◆ Task description ◆
Could you write out every line of the entries below again, requests included, with each x and y coordinate in the answers multiplied by 1.4? Round each result to a whole number, with halves rounded up.

══════

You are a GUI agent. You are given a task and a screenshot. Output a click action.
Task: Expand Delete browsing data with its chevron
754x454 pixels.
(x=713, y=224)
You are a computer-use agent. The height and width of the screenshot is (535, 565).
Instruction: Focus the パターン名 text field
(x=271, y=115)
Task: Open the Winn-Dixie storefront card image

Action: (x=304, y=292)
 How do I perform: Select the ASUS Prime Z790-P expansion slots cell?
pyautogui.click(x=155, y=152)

══════

◆ Worked answer ◆
You are a GUI agent. You are given a task and a screenshot. Output a click action.
Task: Expand Delete browsing data with its chevron
754x454 pixels.
(x=998, y=314)
You are a computer-use agent. The height and width of the screenshot is (535, 565).
Instruction: Focus the パターン名 text field
(x=379, y=161)
Task: Open the Winn-Dixie storefront card image

Action: (x=426, y=409)
 How do I perform: Select the ASUS Prime Z790-P expansion slots cell?
pyautogui.click(x=217, y=213)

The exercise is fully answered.